The LX-WordSim-353 was created from WordSim-353 (Agirre et al., 2009). As the name suggests, this data set contains 353 pairs of words. Both words in each pair can have different morphosyntactic categories. The data set is made of nouns, adjectives, verbs and named entities, and has no multiwords.
Originally (Finkelstein, et al., 2002), each pair of words received a human judgement on a scale from 0 (totally unrelated words) to 10 (very much related or identical words).

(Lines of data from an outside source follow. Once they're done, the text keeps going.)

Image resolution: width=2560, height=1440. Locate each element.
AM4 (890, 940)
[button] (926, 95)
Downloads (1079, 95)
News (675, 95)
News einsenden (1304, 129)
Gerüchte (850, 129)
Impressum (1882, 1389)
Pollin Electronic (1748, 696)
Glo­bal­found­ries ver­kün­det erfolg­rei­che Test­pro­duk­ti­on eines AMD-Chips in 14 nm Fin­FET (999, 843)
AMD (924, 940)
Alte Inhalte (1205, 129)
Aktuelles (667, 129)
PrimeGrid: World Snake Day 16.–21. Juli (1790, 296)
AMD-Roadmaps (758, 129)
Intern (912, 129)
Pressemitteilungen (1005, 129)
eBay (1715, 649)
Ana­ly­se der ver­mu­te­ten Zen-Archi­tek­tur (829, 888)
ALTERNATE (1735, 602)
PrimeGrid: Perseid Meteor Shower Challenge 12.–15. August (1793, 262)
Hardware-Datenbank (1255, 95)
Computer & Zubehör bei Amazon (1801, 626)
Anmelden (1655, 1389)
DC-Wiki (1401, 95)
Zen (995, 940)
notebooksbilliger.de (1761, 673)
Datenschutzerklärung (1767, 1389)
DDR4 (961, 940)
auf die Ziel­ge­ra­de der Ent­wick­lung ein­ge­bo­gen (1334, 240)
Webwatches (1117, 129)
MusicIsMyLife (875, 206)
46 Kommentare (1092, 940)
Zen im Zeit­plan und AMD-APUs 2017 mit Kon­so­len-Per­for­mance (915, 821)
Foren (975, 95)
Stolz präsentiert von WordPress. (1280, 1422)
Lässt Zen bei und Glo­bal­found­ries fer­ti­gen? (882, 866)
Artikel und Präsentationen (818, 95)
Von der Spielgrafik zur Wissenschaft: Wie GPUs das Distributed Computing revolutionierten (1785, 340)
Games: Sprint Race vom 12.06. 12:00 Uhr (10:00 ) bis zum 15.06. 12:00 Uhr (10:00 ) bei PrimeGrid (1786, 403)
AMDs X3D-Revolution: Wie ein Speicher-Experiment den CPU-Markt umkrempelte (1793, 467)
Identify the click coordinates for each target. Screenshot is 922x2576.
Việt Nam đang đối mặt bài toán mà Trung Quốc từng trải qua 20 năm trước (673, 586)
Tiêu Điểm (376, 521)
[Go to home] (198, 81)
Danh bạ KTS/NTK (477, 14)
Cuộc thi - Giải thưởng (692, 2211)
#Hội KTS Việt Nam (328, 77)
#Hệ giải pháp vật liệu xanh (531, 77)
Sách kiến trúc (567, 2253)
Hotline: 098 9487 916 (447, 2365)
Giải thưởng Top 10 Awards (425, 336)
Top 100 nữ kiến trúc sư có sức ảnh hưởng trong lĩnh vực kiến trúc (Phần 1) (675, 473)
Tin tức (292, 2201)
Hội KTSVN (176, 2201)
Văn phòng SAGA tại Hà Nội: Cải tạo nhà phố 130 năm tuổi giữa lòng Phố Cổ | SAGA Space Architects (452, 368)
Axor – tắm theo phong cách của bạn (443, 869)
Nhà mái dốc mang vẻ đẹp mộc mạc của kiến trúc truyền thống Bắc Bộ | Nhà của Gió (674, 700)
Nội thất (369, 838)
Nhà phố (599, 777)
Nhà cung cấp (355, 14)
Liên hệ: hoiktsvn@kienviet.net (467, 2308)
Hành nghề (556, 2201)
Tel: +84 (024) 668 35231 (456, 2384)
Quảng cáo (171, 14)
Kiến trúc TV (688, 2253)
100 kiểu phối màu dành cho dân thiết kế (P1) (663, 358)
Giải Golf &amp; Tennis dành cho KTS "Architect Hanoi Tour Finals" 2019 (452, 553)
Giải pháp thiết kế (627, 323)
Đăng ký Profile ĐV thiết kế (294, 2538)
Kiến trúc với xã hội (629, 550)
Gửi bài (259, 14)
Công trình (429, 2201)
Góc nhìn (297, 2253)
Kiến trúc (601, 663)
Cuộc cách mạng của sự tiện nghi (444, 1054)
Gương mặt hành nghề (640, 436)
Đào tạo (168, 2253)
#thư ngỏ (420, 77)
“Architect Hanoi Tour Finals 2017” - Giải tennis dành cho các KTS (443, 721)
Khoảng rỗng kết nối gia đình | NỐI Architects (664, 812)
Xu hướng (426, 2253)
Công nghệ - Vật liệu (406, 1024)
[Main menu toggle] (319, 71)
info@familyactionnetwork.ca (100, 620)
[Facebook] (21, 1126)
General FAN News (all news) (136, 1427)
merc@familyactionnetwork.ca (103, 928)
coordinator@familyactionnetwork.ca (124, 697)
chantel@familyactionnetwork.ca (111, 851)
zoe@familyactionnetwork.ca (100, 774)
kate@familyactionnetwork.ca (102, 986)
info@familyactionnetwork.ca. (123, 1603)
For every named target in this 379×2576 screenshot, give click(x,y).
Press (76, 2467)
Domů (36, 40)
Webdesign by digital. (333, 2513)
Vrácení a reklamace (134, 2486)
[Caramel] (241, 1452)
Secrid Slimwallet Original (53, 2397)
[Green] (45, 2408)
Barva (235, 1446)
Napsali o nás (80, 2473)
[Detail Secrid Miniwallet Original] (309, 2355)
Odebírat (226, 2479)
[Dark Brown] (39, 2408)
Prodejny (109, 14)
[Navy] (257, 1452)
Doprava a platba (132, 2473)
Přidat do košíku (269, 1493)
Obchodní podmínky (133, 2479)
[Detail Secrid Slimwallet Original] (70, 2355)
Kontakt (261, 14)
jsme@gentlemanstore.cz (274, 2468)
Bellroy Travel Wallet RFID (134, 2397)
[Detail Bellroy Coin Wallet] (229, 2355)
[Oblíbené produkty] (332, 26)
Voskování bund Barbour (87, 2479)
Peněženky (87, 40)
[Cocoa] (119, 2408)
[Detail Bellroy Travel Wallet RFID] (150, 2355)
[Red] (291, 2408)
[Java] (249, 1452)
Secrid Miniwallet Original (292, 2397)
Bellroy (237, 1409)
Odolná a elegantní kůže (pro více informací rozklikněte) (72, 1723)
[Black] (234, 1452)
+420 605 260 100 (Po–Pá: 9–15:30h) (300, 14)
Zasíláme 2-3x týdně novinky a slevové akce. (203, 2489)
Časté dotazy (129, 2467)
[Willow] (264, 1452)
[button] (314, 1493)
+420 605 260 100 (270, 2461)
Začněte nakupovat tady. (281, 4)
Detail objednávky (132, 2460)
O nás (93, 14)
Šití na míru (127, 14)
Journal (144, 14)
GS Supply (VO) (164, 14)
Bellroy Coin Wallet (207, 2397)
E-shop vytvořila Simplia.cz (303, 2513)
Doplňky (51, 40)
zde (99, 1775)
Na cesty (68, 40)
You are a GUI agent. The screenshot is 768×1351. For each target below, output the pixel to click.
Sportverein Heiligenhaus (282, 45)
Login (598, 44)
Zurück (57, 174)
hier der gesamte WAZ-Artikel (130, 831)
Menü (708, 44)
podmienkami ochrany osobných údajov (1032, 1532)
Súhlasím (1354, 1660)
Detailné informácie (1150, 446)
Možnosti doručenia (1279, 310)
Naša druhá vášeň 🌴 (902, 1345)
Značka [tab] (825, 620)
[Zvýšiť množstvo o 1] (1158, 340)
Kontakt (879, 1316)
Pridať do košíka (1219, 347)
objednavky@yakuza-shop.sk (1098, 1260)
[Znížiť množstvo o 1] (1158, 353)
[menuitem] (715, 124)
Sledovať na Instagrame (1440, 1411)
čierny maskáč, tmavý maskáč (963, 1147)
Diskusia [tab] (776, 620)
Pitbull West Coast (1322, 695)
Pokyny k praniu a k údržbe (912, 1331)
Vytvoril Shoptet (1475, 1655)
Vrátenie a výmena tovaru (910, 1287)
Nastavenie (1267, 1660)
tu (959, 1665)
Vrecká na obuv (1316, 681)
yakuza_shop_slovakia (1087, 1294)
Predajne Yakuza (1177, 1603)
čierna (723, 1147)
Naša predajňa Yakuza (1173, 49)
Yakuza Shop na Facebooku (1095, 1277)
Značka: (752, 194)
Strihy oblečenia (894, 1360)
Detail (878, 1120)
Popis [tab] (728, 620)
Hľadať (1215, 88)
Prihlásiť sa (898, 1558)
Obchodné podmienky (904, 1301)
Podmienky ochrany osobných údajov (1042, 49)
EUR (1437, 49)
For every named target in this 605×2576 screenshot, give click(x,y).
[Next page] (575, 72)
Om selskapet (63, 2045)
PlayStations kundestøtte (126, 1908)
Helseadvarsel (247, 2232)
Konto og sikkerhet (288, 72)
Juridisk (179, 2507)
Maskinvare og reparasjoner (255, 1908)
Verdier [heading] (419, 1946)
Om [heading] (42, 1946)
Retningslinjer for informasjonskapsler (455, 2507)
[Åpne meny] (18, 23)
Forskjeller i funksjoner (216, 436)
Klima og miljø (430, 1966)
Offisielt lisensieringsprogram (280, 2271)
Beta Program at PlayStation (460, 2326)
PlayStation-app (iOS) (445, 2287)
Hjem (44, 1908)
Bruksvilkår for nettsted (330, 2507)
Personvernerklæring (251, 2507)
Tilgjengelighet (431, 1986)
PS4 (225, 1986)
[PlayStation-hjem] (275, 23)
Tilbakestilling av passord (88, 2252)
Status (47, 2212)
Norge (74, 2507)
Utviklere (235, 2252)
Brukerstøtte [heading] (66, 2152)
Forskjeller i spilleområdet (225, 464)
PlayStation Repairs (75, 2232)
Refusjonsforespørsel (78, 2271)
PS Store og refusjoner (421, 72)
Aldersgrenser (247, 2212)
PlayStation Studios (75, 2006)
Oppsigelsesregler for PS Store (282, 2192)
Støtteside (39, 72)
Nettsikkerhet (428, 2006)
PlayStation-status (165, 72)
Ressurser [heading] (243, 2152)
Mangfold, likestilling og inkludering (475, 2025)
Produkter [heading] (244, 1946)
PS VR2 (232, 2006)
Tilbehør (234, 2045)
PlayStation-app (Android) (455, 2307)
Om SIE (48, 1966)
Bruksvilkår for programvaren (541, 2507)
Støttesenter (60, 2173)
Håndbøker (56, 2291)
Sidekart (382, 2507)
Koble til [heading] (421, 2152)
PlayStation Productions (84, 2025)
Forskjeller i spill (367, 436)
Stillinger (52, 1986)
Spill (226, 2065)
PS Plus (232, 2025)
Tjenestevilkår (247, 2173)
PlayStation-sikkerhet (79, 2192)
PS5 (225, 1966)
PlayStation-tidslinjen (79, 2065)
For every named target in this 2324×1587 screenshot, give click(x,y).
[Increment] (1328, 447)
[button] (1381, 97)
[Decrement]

Agirre et al. (2009) observed that the numeric annotation did not distinguish between similar and related pairs. In an attempt to know which was the true relation between the words of each pair, they advanced with a different approach in the annotation of this data set. Thus, the annotators should classify all pairs as being synonyms, antonyms, identical, hyperonym-hyponym, sibling terms (terms with a common hyperonymy), meronym-holonym or none-of-the-above. With this annotation, they could determine which pairs had a relation of similarity among the two words and which pairs had related words. At the end, they distinguished between the pairs with related words and the pairs with similar words. In the word pairs categorized as synonyms, antonyms, identical and hyperonym-hyponym, there was a relation of similarity between both words. In the word pairs categorized as sibling terms, holonym-meronym or none-of-the-above, which had on average a similarity greater than 5, there was a relation of relatedness between both words.
The LX-WordSim-353 was the outcome of a) the translation of WordSim-353 into Portuguese and b) the annotation of that list with the classification established by Agirre, et al. (2009). The translation process followed the same procedures as the translation of the data sets in the sections above: two translators translated the same data and a third expert adjudicated when there were mismatches.